• [Exercise] Filter this listing down to the lines that contain the word "Android", and copy them.
-- Opening Marker --
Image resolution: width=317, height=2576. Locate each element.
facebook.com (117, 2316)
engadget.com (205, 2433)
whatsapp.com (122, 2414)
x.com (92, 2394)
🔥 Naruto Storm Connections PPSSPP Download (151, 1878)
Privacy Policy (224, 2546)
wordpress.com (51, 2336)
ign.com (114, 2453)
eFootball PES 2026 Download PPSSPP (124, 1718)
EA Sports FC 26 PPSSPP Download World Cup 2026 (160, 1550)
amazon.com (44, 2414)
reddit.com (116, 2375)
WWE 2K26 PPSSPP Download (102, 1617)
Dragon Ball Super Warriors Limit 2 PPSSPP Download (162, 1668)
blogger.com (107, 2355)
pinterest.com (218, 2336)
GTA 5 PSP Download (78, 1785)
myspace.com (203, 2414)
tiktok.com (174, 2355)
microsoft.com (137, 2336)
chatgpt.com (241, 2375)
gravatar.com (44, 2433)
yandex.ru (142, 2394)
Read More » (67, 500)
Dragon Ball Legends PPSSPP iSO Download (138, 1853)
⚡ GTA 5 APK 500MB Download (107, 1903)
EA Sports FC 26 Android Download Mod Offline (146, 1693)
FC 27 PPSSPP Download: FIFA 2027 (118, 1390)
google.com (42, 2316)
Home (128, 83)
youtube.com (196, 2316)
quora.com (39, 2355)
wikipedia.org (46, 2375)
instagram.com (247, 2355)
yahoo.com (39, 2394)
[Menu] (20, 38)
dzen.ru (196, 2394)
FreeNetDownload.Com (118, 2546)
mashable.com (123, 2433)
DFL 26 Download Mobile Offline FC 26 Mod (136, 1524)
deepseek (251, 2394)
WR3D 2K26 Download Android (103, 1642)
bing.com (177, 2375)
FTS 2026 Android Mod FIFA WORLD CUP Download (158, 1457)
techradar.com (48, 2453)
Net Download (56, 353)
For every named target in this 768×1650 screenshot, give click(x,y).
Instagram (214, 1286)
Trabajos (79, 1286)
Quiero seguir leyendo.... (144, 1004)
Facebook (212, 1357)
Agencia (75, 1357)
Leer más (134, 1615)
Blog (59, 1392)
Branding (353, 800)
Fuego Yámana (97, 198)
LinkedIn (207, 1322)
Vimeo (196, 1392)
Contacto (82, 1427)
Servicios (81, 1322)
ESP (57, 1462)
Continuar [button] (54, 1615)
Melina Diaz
-- Closing Marker --
• [Solution for this task]
EA Sports FC 26 Android Download Mod Offline (146, 1693)
WR3D 2K26 Download Android (103, 1642)
FTS 2026 Android Mod FIFA WORLD CUP Download (158, 1457)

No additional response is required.